§ What is needed: Below are lines of data; restate word for word those running from the line containing "www.dorh.hr (19, 2221)" to the line containing "PPPFA modifies the", inclusive, and no others.

§ Data to process:
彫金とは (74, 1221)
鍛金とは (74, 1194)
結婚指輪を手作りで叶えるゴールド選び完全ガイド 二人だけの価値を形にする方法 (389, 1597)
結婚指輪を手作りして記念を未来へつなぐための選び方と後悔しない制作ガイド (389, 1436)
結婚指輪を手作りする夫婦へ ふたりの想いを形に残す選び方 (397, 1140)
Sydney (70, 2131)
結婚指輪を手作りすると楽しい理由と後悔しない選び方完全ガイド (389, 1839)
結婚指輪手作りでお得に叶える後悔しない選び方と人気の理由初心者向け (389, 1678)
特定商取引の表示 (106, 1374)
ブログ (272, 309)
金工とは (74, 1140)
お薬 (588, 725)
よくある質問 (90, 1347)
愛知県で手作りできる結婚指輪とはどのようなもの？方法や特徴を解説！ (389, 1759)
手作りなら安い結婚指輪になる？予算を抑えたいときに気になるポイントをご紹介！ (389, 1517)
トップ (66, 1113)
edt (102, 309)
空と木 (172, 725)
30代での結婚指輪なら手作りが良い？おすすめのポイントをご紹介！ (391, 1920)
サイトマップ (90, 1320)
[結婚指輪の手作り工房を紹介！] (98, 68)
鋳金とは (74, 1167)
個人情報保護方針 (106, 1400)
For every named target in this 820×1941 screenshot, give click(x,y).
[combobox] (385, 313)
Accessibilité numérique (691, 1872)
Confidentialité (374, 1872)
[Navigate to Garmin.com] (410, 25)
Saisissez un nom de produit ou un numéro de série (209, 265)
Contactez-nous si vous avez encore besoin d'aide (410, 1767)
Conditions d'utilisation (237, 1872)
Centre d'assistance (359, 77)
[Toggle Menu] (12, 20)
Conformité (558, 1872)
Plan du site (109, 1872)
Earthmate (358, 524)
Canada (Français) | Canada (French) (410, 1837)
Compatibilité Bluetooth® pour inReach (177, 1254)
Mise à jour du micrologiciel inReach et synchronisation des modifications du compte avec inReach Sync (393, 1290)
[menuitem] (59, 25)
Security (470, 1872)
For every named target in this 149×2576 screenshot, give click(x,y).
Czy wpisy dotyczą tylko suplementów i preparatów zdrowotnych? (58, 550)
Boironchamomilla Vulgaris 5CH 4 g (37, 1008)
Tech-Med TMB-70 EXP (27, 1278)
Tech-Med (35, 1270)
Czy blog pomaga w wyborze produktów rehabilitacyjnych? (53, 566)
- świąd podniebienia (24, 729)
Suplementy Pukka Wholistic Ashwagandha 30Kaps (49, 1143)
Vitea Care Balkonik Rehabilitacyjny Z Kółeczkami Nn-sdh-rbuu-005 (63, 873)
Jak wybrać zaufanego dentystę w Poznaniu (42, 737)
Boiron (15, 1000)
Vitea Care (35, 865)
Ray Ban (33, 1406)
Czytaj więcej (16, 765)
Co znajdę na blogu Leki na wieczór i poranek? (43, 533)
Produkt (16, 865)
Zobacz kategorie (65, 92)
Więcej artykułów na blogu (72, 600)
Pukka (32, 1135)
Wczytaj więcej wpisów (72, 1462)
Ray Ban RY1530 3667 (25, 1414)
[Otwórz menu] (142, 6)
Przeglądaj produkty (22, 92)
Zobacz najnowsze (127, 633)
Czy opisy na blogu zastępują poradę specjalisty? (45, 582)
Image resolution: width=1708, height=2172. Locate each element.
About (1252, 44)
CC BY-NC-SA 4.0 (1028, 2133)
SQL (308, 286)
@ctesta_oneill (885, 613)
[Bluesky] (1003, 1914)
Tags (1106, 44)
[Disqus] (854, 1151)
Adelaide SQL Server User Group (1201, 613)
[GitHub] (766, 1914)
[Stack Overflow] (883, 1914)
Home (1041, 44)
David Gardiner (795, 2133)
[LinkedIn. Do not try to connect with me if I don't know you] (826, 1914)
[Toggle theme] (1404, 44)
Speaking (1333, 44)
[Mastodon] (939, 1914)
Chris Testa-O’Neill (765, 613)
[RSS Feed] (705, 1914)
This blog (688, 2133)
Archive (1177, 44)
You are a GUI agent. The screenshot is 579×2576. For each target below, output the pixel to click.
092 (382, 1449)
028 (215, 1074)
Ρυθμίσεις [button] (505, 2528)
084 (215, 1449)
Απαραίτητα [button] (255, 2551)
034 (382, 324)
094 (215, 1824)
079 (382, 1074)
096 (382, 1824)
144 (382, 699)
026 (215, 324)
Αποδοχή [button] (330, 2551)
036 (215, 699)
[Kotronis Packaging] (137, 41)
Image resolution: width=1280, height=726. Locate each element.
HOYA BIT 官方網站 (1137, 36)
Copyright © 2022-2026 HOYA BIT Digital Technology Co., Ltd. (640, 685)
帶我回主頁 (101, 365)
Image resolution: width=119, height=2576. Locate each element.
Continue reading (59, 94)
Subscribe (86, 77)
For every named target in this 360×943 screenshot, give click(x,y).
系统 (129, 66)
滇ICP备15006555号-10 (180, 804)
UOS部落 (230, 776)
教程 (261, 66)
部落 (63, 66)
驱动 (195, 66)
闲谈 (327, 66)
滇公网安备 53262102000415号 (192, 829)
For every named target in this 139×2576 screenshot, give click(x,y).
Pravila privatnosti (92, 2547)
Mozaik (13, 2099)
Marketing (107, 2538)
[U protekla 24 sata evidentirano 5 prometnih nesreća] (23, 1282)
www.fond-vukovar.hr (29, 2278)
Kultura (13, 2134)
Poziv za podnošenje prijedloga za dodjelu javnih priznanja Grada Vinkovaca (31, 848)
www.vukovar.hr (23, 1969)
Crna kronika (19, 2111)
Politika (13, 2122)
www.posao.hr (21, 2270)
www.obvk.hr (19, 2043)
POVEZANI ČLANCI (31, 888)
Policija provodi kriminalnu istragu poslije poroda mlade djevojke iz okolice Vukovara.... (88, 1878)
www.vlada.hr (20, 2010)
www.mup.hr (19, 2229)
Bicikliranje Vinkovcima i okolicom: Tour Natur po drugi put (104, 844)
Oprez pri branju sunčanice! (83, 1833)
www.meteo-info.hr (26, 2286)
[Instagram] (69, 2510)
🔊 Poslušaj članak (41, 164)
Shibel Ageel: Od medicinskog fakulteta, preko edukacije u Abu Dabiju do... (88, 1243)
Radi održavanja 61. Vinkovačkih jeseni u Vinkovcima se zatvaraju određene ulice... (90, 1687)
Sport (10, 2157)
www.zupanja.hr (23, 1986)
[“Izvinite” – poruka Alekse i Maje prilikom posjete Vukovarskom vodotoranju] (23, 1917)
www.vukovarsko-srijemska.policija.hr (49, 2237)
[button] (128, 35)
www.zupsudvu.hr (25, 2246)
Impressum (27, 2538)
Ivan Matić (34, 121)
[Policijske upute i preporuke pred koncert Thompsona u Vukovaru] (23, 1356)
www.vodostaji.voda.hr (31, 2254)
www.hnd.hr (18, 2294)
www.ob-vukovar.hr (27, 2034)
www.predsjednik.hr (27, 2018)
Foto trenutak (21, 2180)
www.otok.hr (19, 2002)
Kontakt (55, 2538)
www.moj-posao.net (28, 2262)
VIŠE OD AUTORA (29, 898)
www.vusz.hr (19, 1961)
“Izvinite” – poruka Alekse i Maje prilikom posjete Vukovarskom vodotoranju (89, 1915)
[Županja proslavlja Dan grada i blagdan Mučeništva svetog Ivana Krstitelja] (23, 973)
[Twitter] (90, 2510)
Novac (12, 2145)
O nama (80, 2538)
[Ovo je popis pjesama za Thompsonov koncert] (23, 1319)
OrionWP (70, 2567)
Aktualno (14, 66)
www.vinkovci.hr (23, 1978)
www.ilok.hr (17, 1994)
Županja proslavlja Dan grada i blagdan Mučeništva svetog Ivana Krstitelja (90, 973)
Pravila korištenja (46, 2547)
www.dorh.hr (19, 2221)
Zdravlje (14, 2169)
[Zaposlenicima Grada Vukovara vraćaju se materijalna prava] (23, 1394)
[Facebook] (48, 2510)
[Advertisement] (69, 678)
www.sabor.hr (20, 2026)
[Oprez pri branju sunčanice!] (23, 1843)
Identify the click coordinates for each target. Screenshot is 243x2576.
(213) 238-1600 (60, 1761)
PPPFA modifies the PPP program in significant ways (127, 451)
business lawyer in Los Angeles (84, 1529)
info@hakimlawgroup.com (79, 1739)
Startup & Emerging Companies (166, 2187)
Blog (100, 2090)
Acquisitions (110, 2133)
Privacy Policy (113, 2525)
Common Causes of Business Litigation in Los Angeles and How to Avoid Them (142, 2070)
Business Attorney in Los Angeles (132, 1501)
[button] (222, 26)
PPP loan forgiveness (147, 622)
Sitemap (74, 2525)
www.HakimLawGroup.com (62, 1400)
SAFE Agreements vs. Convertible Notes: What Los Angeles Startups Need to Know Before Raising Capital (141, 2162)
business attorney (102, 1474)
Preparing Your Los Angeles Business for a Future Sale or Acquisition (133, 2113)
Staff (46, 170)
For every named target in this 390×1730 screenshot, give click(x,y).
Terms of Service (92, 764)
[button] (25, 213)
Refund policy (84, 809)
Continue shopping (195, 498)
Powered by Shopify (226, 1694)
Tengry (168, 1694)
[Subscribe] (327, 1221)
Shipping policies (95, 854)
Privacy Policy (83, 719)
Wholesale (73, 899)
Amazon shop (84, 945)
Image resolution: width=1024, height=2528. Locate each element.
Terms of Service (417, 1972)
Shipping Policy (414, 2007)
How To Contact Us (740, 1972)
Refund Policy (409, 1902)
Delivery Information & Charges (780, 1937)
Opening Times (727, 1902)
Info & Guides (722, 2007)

§ Task solution:
www.dorh.hr (19, 2221)
Zdravlje (14, 2169)
[Zaposlenicima Grada Vukovara vraćaju se materijalna prava] (23, 1394)
[Facebook] (48, 2510)
[Advertisement] (69, 678)
www.sabor.hr (20, 2026)
[Oprez pri branju sunčanice!] (23, 1843)
Identify the click coordinates for each target. Screenshot is 243x2576.
(213) 238-1600 (60, 1761)
PPPFA modifies the PPP program in significant ways (127, 451)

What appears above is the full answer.